For the past 14 months Jeff has been spending hours each day working on getting a loan modificaiton through our mortgage holder, Chase. For months, all they did was ask us to submit stacks of paperwork and resubmit those same stacks and we did everything they asked. Twice they told us we "failed" the hardship test - the first time because we had severance money from Jeff's old job, and now, today, we find out it's because Jeff has a 401K. This whole modification thing is a joke and it doesn't exist. I finally wrote to our Governor, both Senators, both Representatives and Jeff penned a letter to the White House. Senator Patty Murray filed a complaint on our behalf to Chase, who left a message with the name of a contact person whom Jeff called. He finally admitted that we did not qualify because of the 401K and Jeff asked why in the hell no one told us this 14 months ago? Over a year wasted, hoping each month to see some relief and we're back to square one.
Representative Jay Inslee wrote a letter and gave us some resources to contact. I called a HUD counselor who is sending me a packet of info to fill out, then a counselor will call us to see what our options are. At this point, our only hope is to refinance through a HUD program for Freddie Mac loans, but that MIGHT take our mortgage down a few hundred a month. That won't be enough. I'm afraid we're out of options and I'm scared what that means.

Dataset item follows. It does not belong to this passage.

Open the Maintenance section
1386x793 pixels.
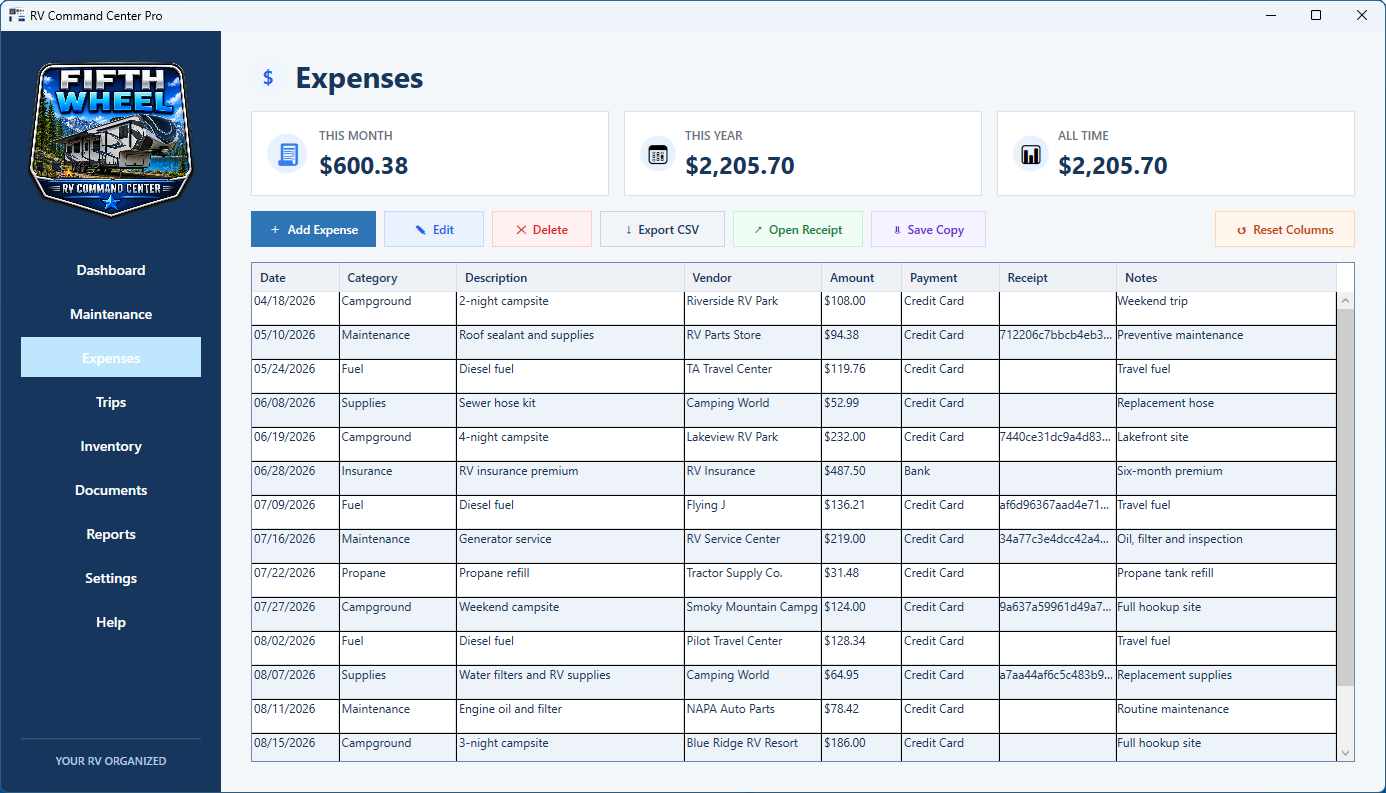point(111,314)

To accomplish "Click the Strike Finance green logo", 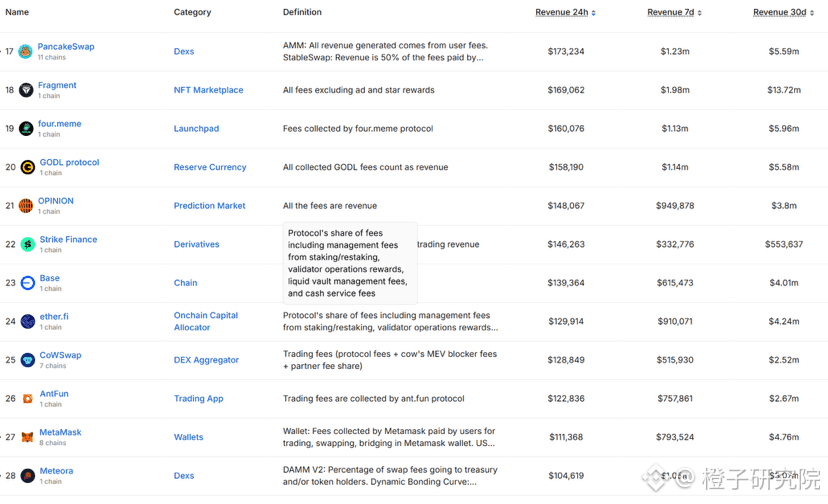I will [x=28, y=244].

I do not want to lose our house. I know a house is just a structure but this is the only "home" I've really ever had. I've never lived anywhere this long, we lucked out on neighbors, we live in a wonderful community, and we're happy with the schools. To find all of that elsewhere will be impossible. Not to mention uprooting our kids. Hayley has only one more year of high school left and Hannah has a tight group of friends she would miss terribly. Arlie and Harrison are younger but they, too, are attached to this place, which has been their stability through divorce, remarriage, and a new family. To just leave it all would be horrible.
But what if we have no choice? And is it worth it? We spend 60% of our income just to keep a roof over our heads. That cuts into all other expenses. I don't even go to the grocery store that much anymore and it's showing in the cupboards! Is it really worth it to struggle like this to keep a wooden structure? If we move, we will still have each other, our family, which is stronger and more important than anything else. But still........the friendships, the neighbor bonds, the whole community changes even if you just move up the street! Our backyard that opens to the playground, the beautiful greenbelt and trees we wake up to every day, the fact that everyone has their own room here and we still have an office......all those things will change!

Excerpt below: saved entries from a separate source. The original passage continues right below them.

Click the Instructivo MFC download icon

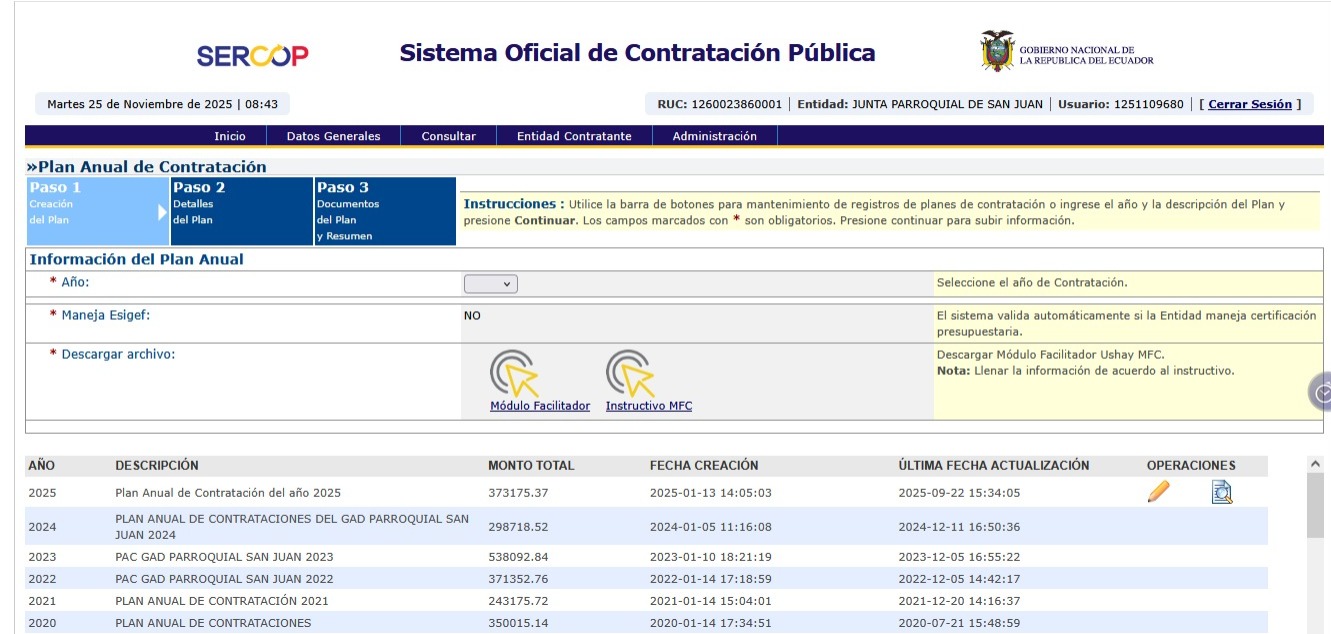pos(631,373)
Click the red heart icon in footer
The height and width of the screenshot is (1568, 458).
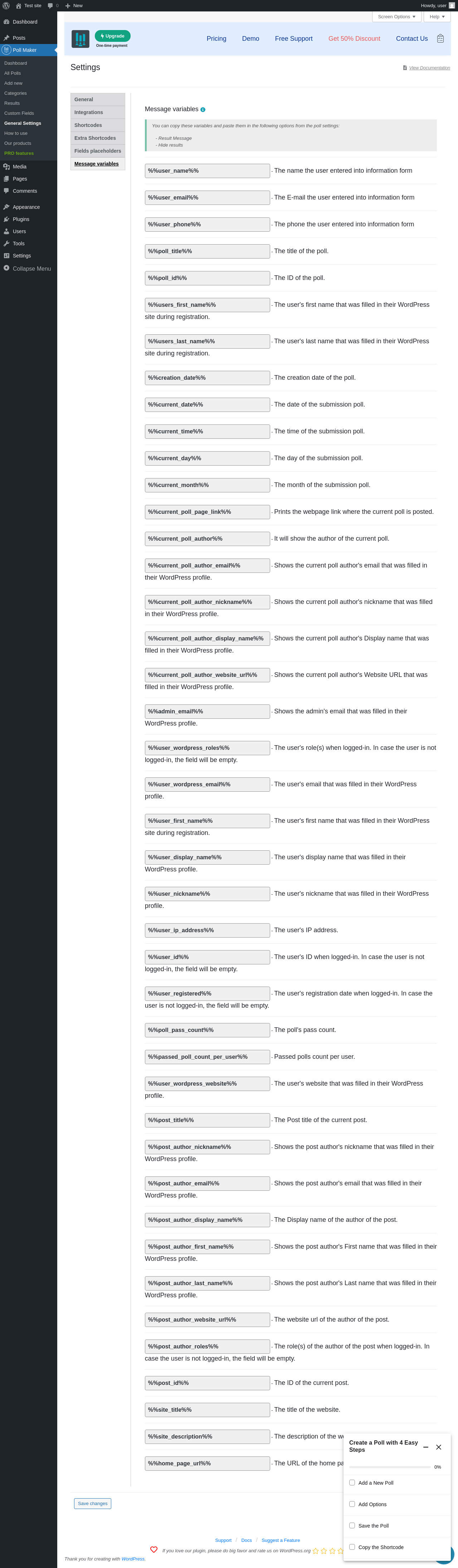coord(154,1550)
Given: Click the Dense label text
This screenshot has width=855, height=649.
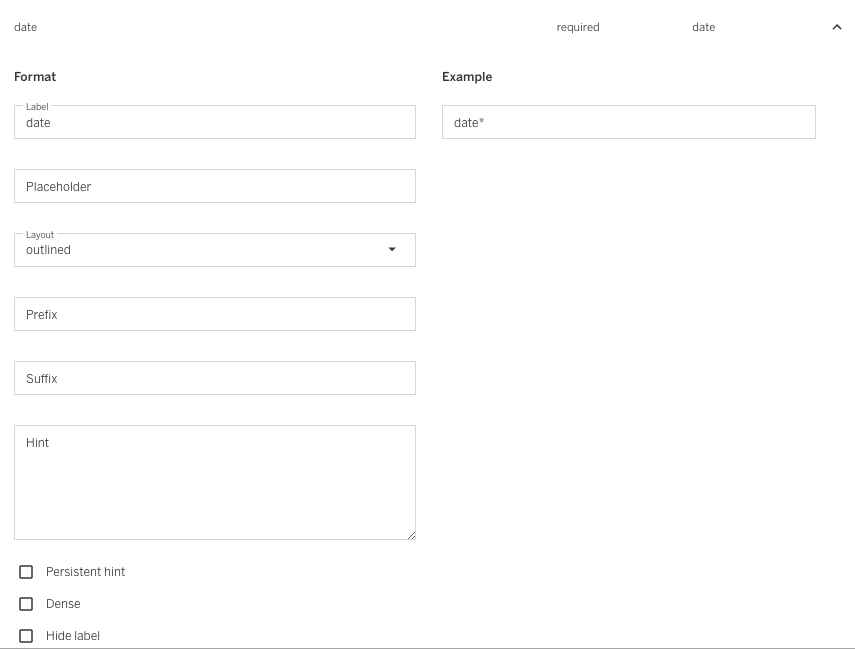Looking at the screenshot, I should point(63,604).
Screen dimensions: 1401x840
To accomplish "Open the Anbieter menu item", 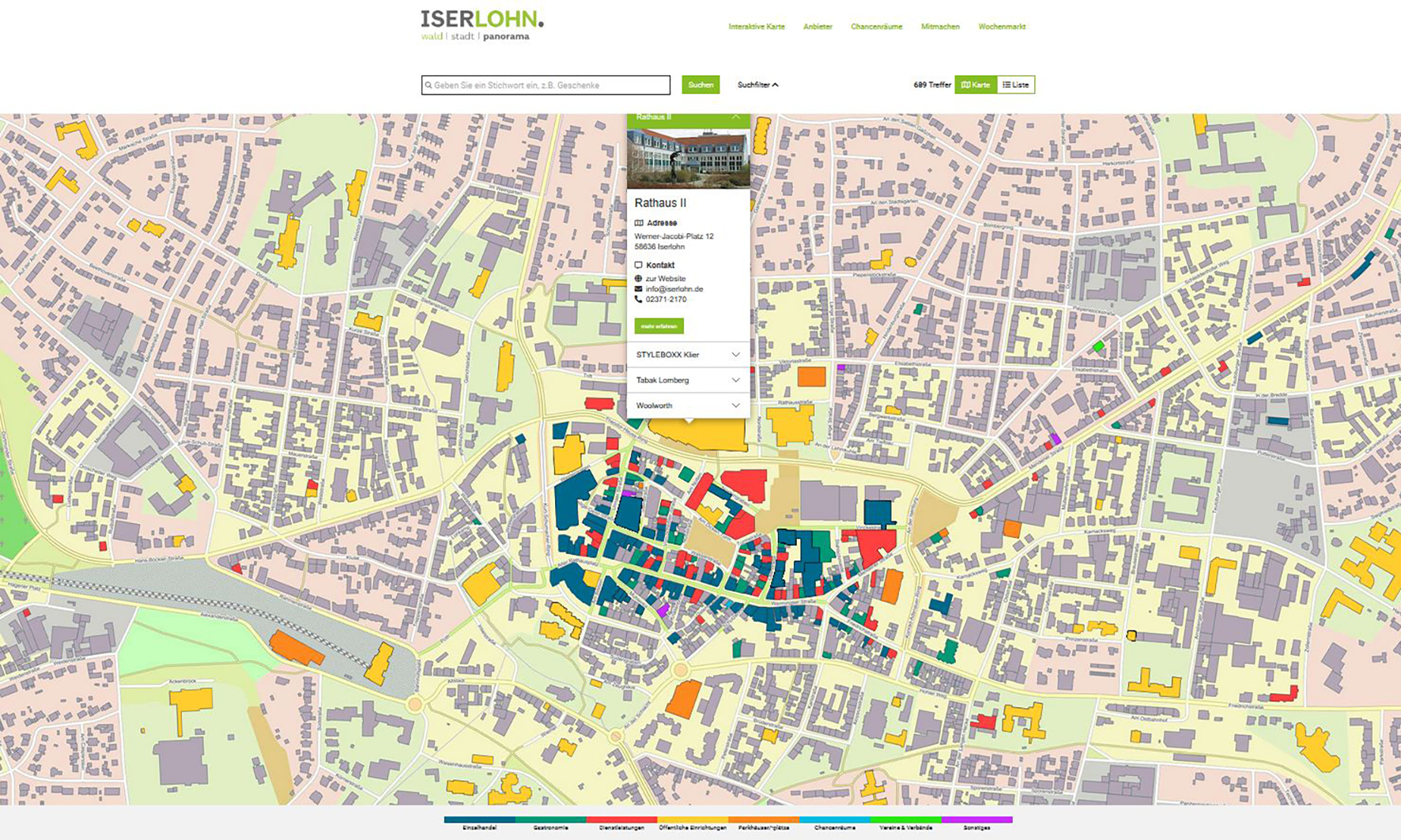I will tap(818, 27).
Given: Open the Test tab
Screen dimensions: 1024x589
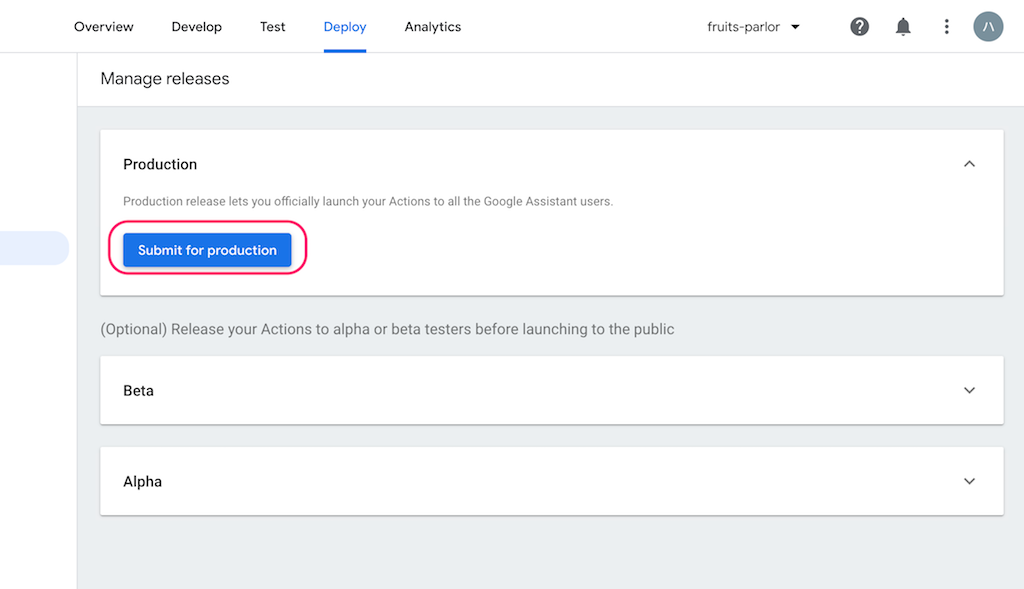Looking at the screenshot, I should 273,27.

We couldn't buy a house, because we won't have any equity in this house. Not to mention we will either have to do a short sale or walk away, both of which will ruin our credit. So, we'd be renters again. And our choices would be so limited. The kids would likely have to share rooms and who knows what kind of yard we'd have? Even today when I was perusing rentals, I realized most of them won't take dogs! Will we have to give them up too?

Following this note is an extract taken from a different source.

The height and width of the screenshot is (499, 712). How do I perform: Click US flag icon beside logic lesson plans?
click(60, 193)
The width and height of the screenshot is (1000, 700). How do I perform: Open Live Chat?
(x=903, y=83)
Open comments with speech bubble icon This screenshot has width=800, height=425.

It just seems like things are really crashing down as we go about our daily lives. Obviously something big has to happen, but what? I wish we could just walk away from it all and start over. I wish I never allowed this to happen in the first place. I should have fought Doug to keep the house free and clear in the divorce, or just sold it and moved on with Jeff. Paying Doug his equity is what got us here in the first place and now we're dealing with a pay cut (Jeff's job), reduction in hours (my job) and less child support. There's just no way we can keep going on like this. Something's gotta give...........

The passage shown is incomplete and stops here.